The Go! Team - Proof of Youth
Quando o mais do mesmo é melhor do que nunca
08.10.07 21:50
O Go! Team grava seus discos assim como Quentin Tarantino grava seus filmes: cheios de referências obscuras, com excesso de informações mas ao mesmo tempo intrinsecamente ligado e necessário à cultura pop.
Embora possua seis integrantes, a banda gira em torno da fixação de seu criador Ian Parton. Figura essencialmente nerd, Ian criou o Go! Team como trabalho solo para a trilha sonora de um documentário seu. Porém, o projeto vingou e chamou a atenção das pessoas certas. Fazendo com que Ian precisasse montar uma banda "de verdade" para apresentações. O objetivo era instrumentar os samples presentes no EP.
Após o lançamento de um álbum de estréia de perfeição invejável como o Thunder, Lightning, Strike de 2004, é de se esperar que a expectativa de seu sucessor mexa com os nervos da banda.
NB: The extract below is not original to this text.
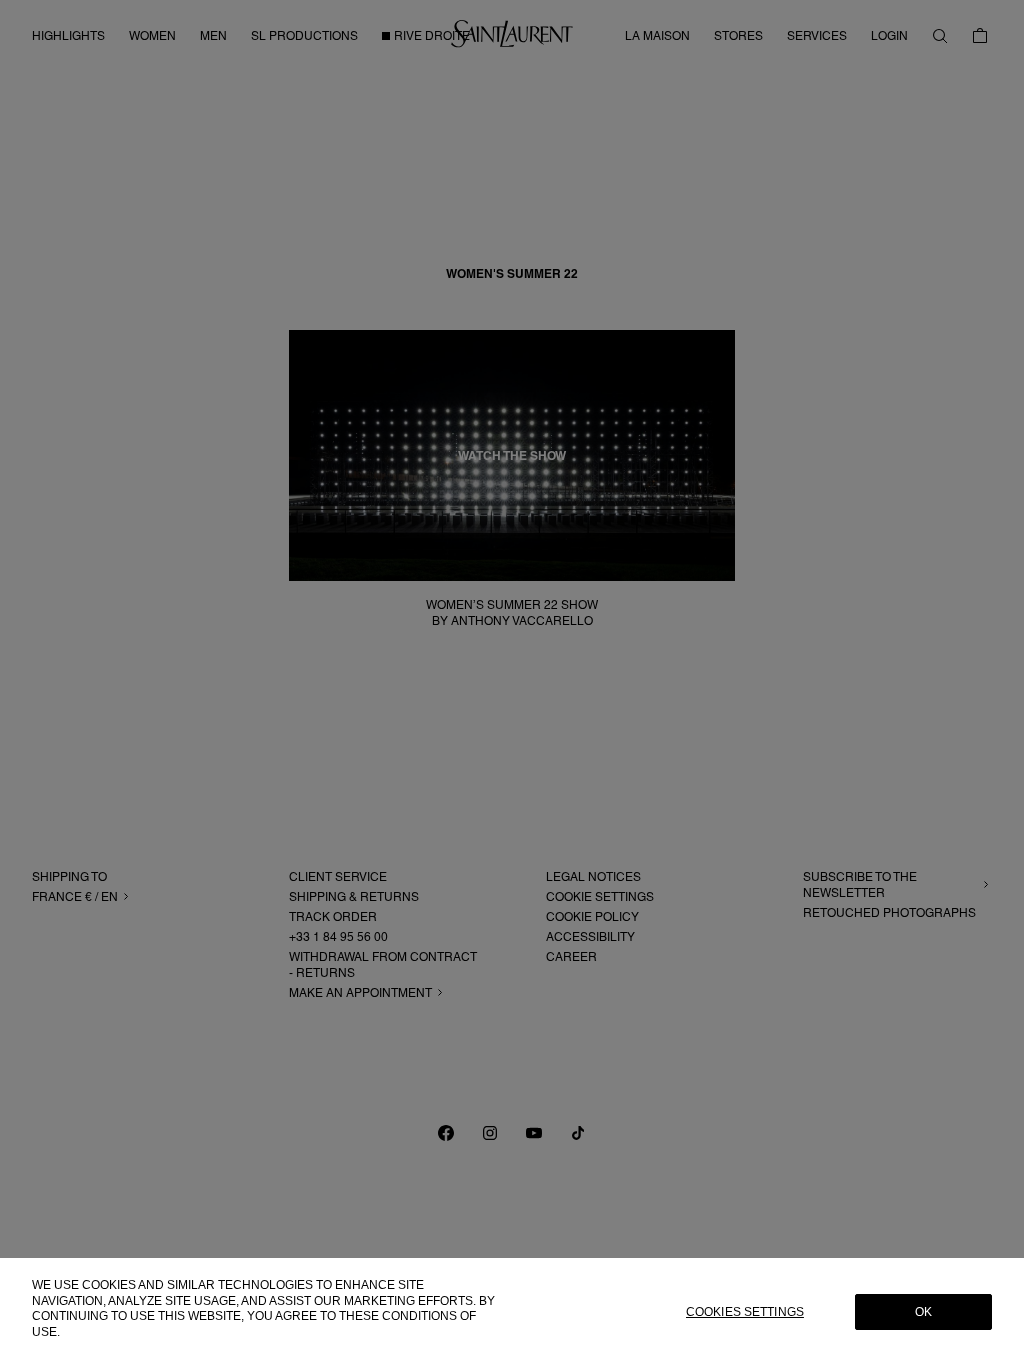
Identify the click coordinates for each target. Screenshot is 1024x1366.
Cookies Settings (745, 1312)
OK (923, 1312)
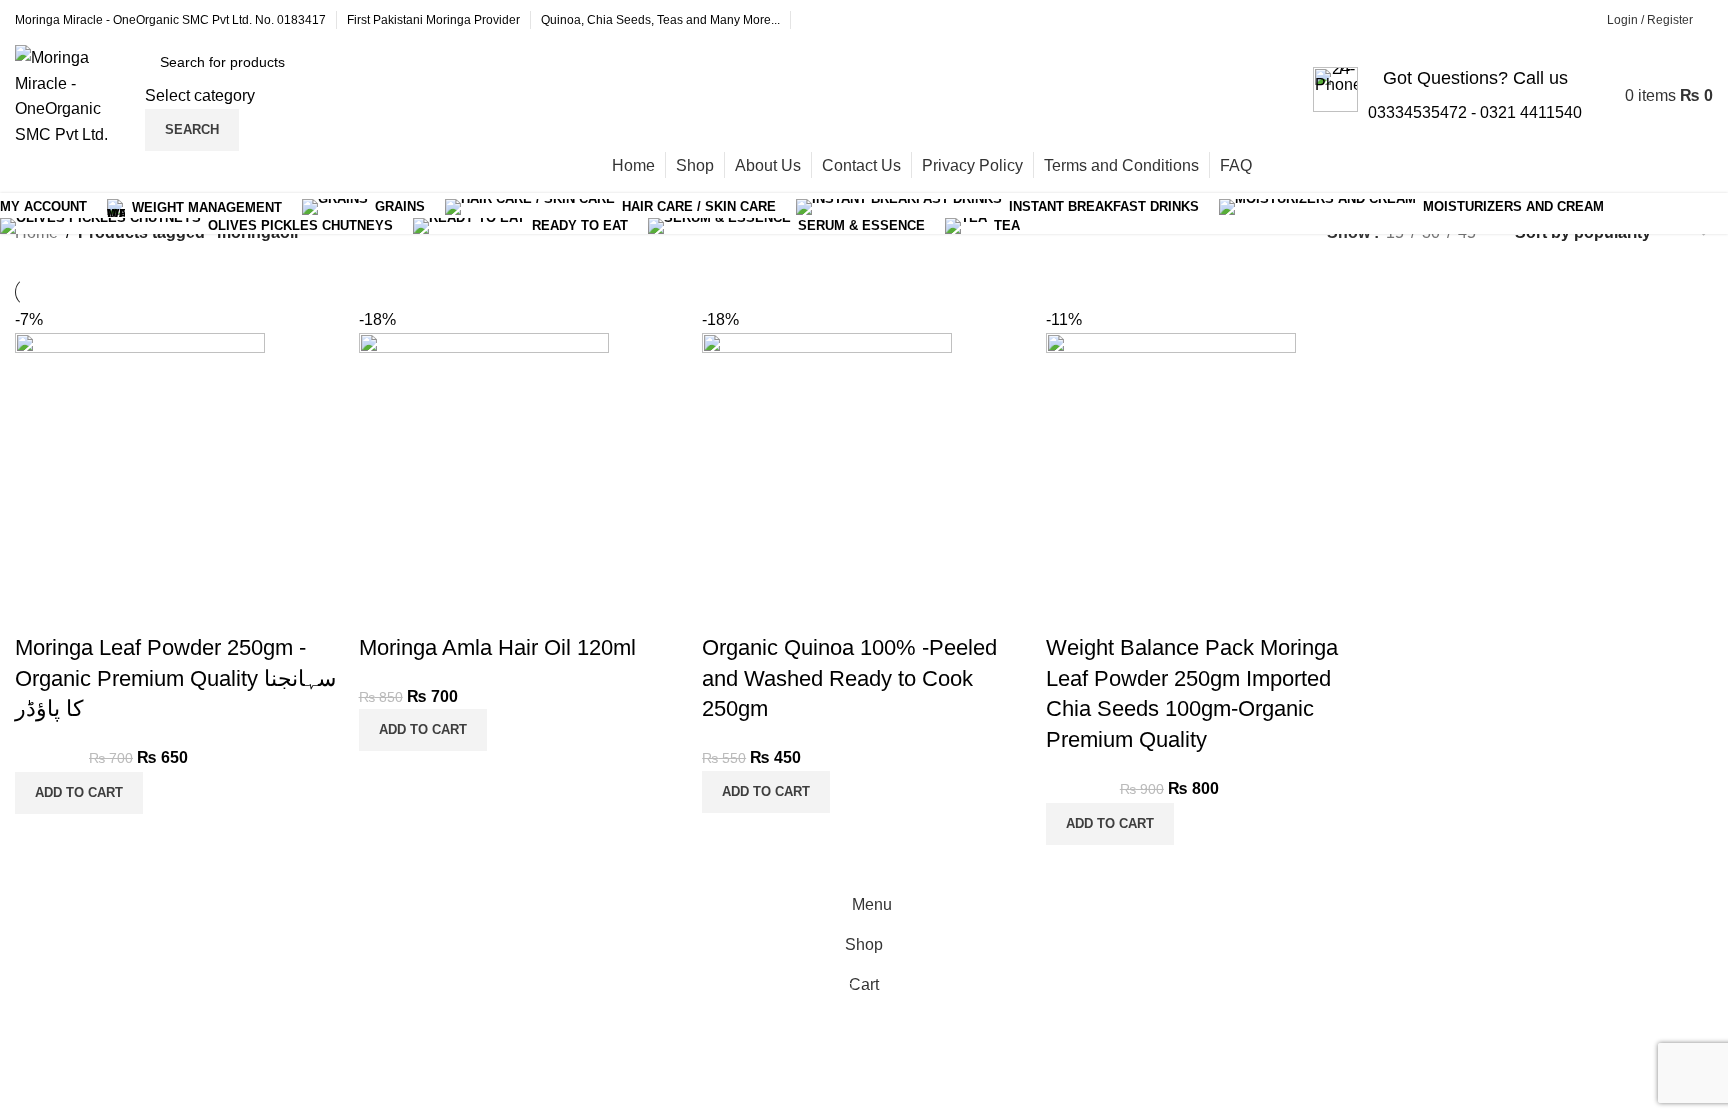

Seguir novos caminhos? Manter as características da banda? Isso sem contar que a recepção dos críticos se torna muito mais severa. Mas ao ouvir a faixa de abertura "Grip Like a Vice", primeiro single do disco, nos mostra que a banda decidiu não reinventar a roda. As sirenes, as guitarras, as baterias (a banda tem duas), tudo está lá na mesma disposição. De mudança mesmo, apenas no vocal da rapper Ninja. Antes tímido e baixo, ele retorna mais agressivo e livre.
Se você adicionar gritos do estilo líder de torcida americana e um melódico xilofone à música passada, ela se tornará "Doing It Right", faixa que segue. É mais uma vez a banda usando sua fórmula de criar músicas pop bem estruturadas, sem cair na repetição.
Sabe quando você toma água com gás antes de um café para acentuar o sabor forte do mesmo? O sexteto usa essa técnica no álbum. Antes de músicas cheias de impacto, um som mais tranquilo, às vezes sem vocal, acompanhado de violão, te prepara para a porrada que virá. Dessas, o destaque vai para a frágil "I Never Needed It Now So Much".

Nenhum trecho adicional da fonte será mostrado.